Open Access Highly Accessed Research

Measuring the functional sequence complexity of proteins

Kirk K Durston1*, David KY Chiu2, David L Abel3 and Jack T Trevors4

Author Affiliations

1 Department of Biophysics, University of Guelph, Guelph, ON, N1G 2W1, Canada

2 Department of Computing and Information Science, University of Guelph, Guelph, ON, N1G 2W1, Canada

3 Program Director, The Gene Emergence Project, The Origin-of-Life Foundation, Inc., 113 Hedgewood Drive Greenbelt, MD 20770-1610, USA

4 Department of Environmental Biology, University of Guelph, Guelph, ON, N1G 2W1, Canada

For all author emails, please log on.

Theoretical Biology and Medical Modelling 2007, 4:47  doi:10.1186/1742-4682-4-47

Published: 6 December 2007



Abel and Trevors have delineated three aspects of sequence complexity, Random Sequence Complexity (RSC), Ordered Sequence Complexity (OSC) and Functional Sequence Complexity (FSC) observed in biosequences such as proteins.
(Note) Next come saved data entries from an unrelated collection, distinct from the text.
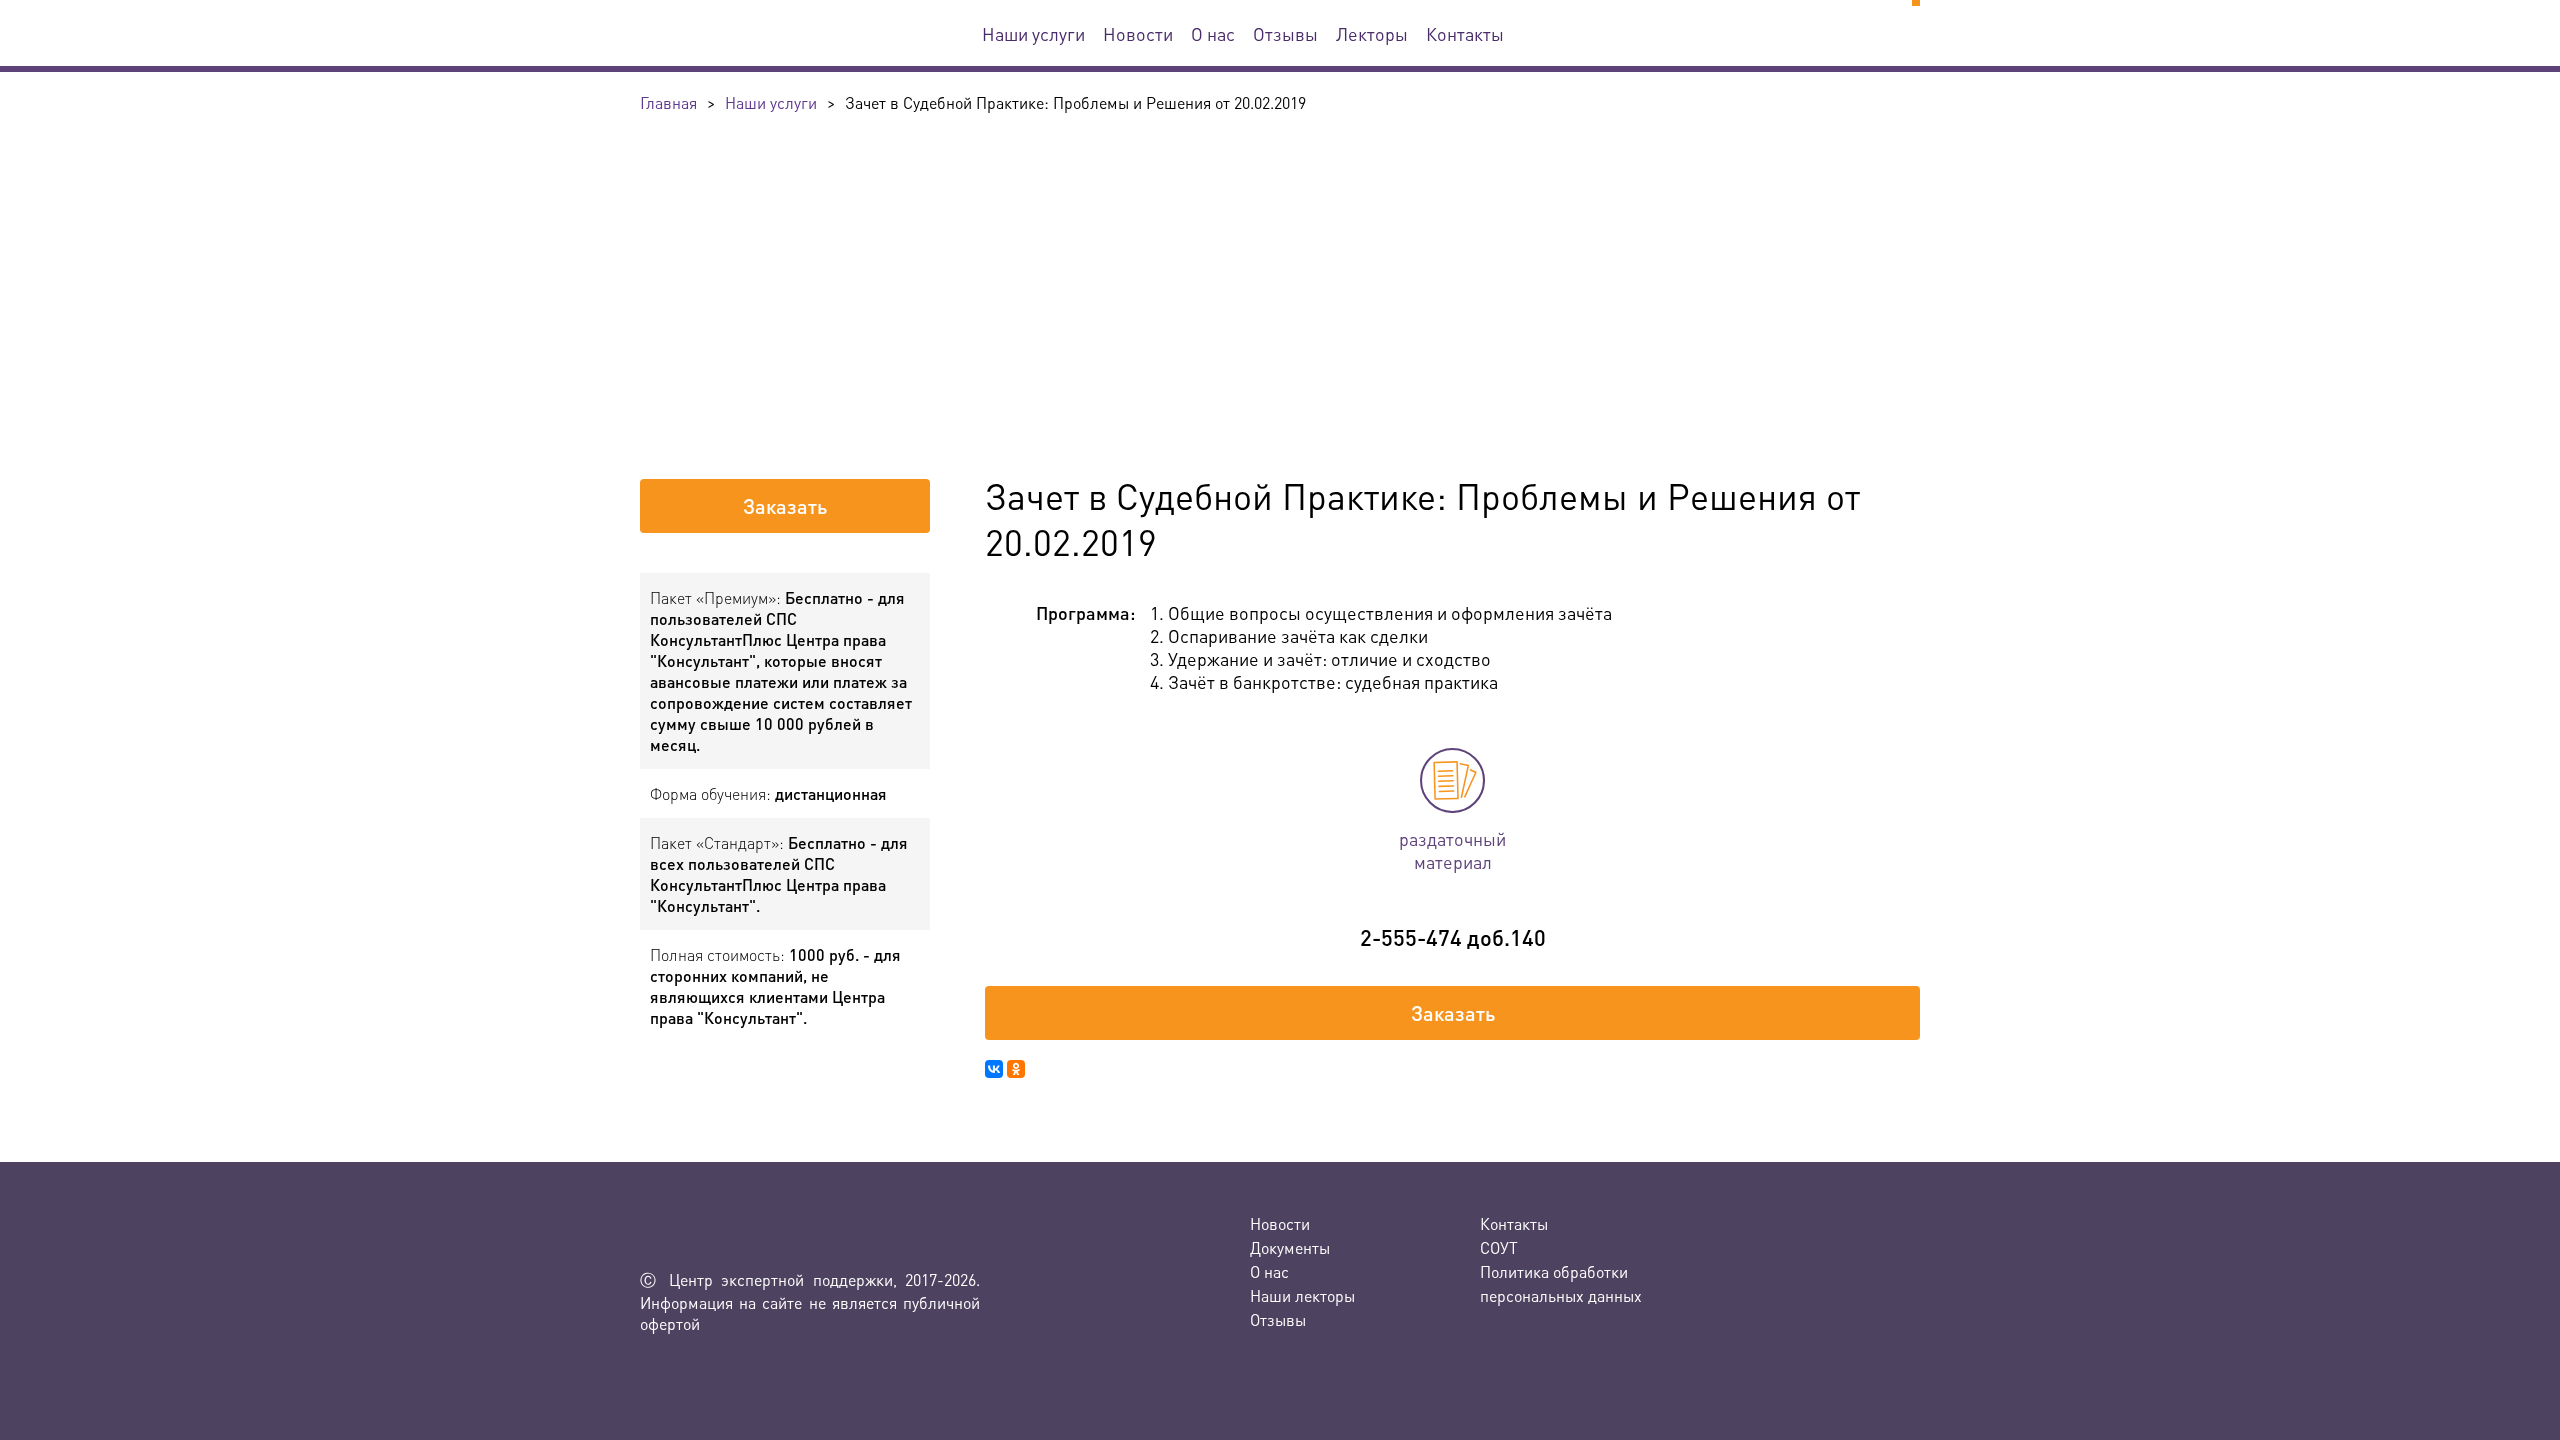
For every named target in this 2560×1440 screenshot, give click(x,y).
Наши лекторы (1302, 1295)
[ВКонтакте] (994, 1069)
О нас (1213, 33)
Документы (1290, 1247)
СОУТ (1499, 1247)
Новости (1138, 33)
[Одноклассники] (1016, 1069)
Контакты (1465, 33)
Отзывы (1285, 33)
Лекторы (1372, 33)
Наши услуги (1033, 33)
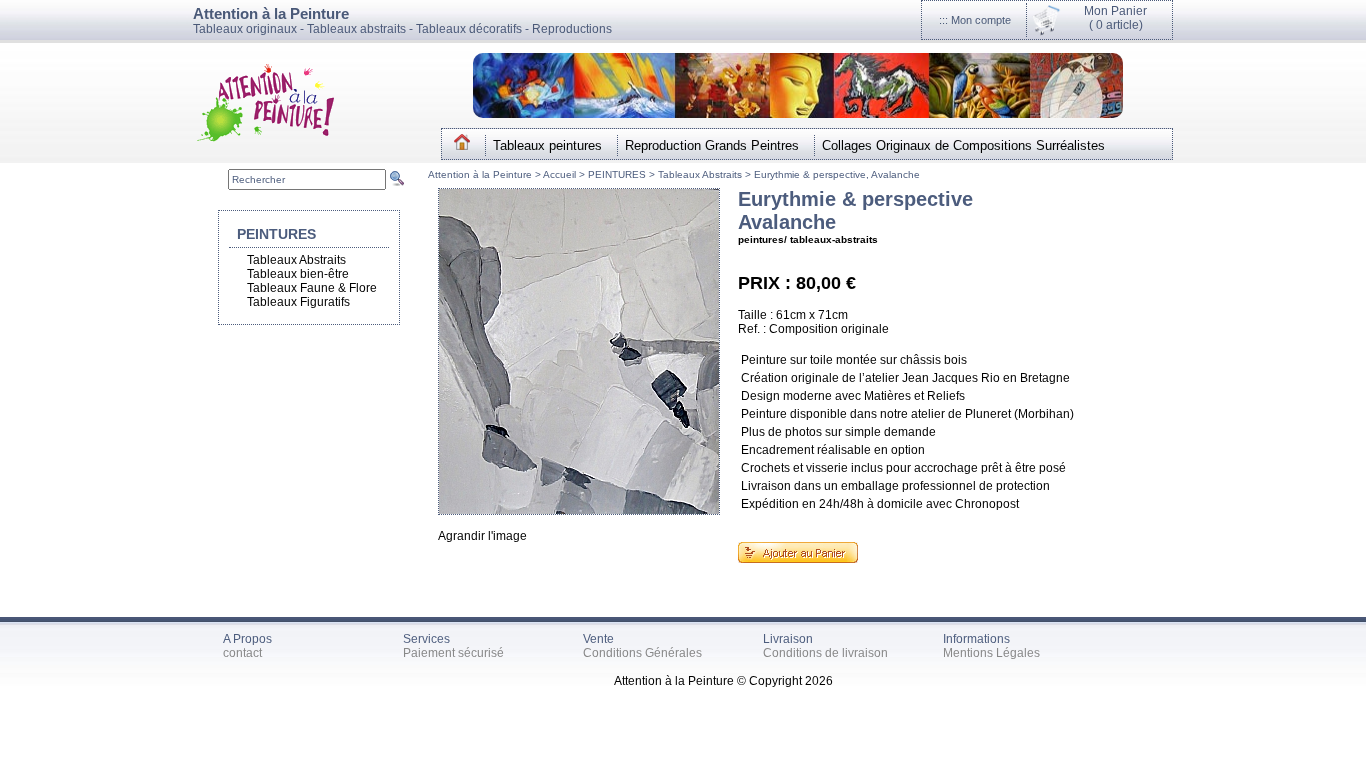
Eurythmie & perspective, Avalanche (837, 174)
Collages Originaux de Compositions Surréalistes (963, 145)
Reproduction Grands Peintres (712, 145)
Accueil (561, 174)
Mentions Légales (991, 653)
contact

In this paper, we provide a method to measure functional sequence complexity.

Methods and Results

We have extended Shannon uncertainty by incorporating the data variable with a functionality variable. The resulting measured unit, which we call Functional bit (Fit), is calculated from the sequence data jointly with the defined functionality variable. To demonstrate the relevance to functional bioinformatics, a method to measure functional sequence complexity was developed and applied to 35 protein families. Considerations were made in determining how the measure can be used to correlate functionality when relating to the whole molecule and sub-molecule. In the experiment, we show that when the proposed measure is applied to the aligned protein sequences of ubiquitin, 6 of the 7 highest value sites correlate with the binding domain.


For future extensions, measures of functional bioinformatics may provide a means to evaluate potential evolving pathways from effects such as mutations, as well as analyzing the internal structural and functional relationships within the 3-D structure of proteins.